**What you need to do**
Report every line below that carries the word "agent".

**Data shown**
--
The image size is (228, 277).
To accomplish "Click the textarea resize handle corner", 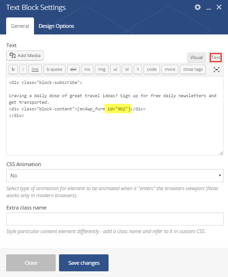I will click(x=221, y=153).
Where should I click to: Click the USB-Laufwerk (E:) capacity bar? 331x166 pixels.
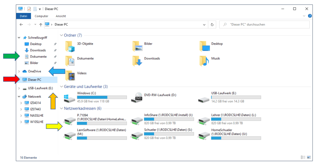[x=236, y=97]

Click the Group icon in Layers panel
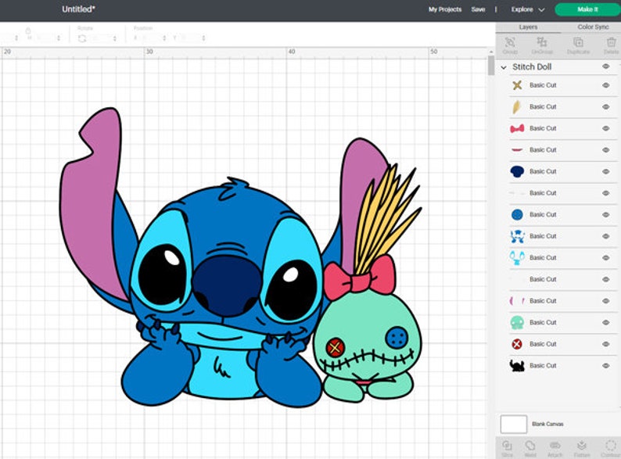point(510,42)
--
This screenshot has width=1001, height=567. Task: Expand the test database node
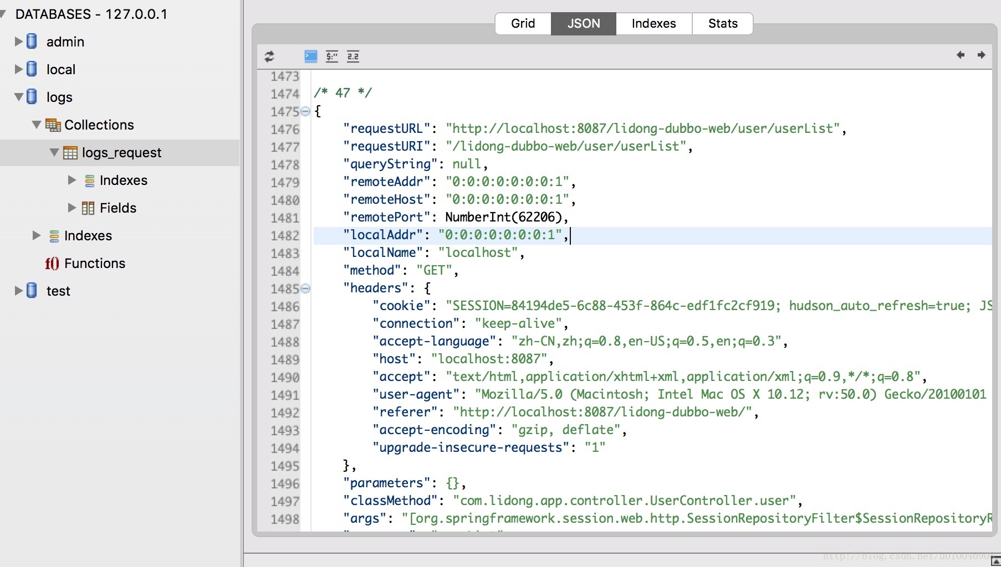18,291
--
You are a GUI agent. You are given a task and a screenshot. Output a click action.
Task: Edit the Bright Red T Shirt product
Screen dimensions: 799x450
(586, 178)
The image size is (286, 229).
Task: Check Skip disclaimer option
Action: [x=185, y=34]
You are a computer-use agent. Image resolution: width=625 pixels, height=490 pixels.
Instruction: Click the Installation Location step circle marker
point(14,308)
--
**Reply to the task**
You are a GUI agent. You are given a task and a screenshot. Output a click action.
You are a computer-use agent. Image resolution: width=625 pixels, height=490 pixels.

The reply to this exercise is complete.